I have been thinking about how Metaflow should lev...
# dev-metaflow
s
I have been thinking about how Metaflow should leverage infrastructure as code (Cloudformation/Terraform) provisioning the required infrastructure for it to run as well as if Metaflow should provision additional infrastructure on demand such as compute infrastructure. Thoughts?
n
as in, Metaflow would create Batch clusters and whatnot?
s
yes, something along those lines but hard to figure out by myself which ones would make sense if any at all. Maybe a tradeoff between setting the whole infra up front vs adding component afterwards as new flows demand it
n
Yea serverless and cortex do that for you too. It is really nice for getting started but at the same time gets more and more awkward if infrastructure gets complex, at which point you're at risk of (poorly) reimplementing terraform / cloudformation UX in your product
s
I see, probably for the best to focus on using the infrastructure effectively and leaving the infra setup up to each user with their preferred tool of choice
n
i think it can be done elegantly as long as you don't need to touch any networking (VPCs, security groups and whatnot)

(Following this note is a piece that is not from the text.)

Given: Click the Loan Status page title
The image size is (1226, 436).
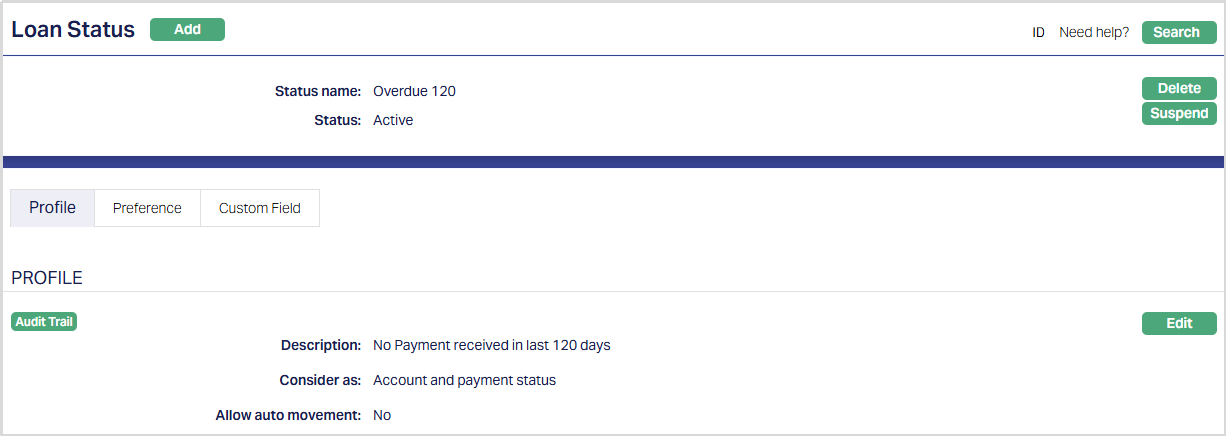Looking at the screenshot, I should (x=73, y=30).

when it comes to networking, there is too much stuff that most users would want to configure themselves at least to some degree
s
one I have been thinking about is IAM roles along with an IAM decorator @iam could really simplify AWS permissions story which can be tricky for many data scientists/machine learning engineers and could be a good idea that Metaflow has strong opinions with dealing with IAM roles(creation and assuming roles with Lambda/Batch/etc)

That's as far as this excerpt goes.